# Start of TEXT SECTION
Smoky Roast Capsicum Harissa
If you forget me
I want you to know
You know how this is:
if I look
at the crystal moon, at the red branch
of the slow autumn at my window,
if I touch
near the fire
the impalpable ash
or the wrinkled body of the log,
everything carries me to you,
as if everything that exists,
aromas, light, metals,
were little boats
toward those isles of yours that wait for me.
If You Forget Me
- Pablo Neruda
Chilean poet, Pablo Neruda (1904-1973), whose writing I love, clearly appreciated food, for, apart from the poem above which is one of his most famous works, his many verses included An Ode to the Artichoke, An Ode to Maize, An Ode to Salt, An Ode to a Lemon, Ode to the Tomatoes, An Ode to Wine, and (would you believe) An Ode to a Large Tuna in the Market! Such passion for good things!
Had he not succumbed to leukemia, I feel certain the Nobel-prize winning Neruda (whose real name, incidentally, was Neftalí Ricardo Reyes Basoalto) would have eventually penned An Ode to the Chilli and An Ode to Bell Peppers as well.
My snippet this week is a memorable Harissa that combines the warm bite of chillies, the smoky flavour of roasted capsicums (bell peppers), smooth EVOO and freshly ground, freshly roasted coriander and cumin seeds. I have adapted a recipe from one by legendary cookery teacher and author, Diane Holuigue, in her Postcards from Kitchens Abroad.
# End of TEXT SECTION
**PROBLEM A**
According to the harissa post, what was Pablo Neruda's real name?
**PROBLEM B**
Copy the harissa post word for word from "Had he not succumbed" to "from Kitchens Abroad.".
# Start of INFORMATION SHOWN
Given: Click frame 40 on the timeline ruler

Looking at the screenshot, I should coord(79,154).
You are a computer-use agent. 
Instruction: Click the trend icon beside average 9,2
# End of INFORMATION SHOWN
**FULL ANSWER A**
Neftalí Ricardo Reyes Basoalto

**FULL ANSWER B**
Had he not succumbed to leukemia, I feel certain the Nobel-prize winning Neruda (whose real name, incidentally, was Neftalí Ricardo Reyes Basoalto) would have eventually penned An Ode to the Chilli and An Ode to Bell Peppers as well.
My snippet this week is a memorable Harissa that combines the warm bite of chillies, the smoky flavour of roasted capsicums (bell peppers), smooth EVOO and freshly ground, freshly roasted coriander and cumin seeds. I have adapted a recipe from one by legendary cookery teacher and author, Diane Holuigue, in her Postcards from Kitchens Abroad.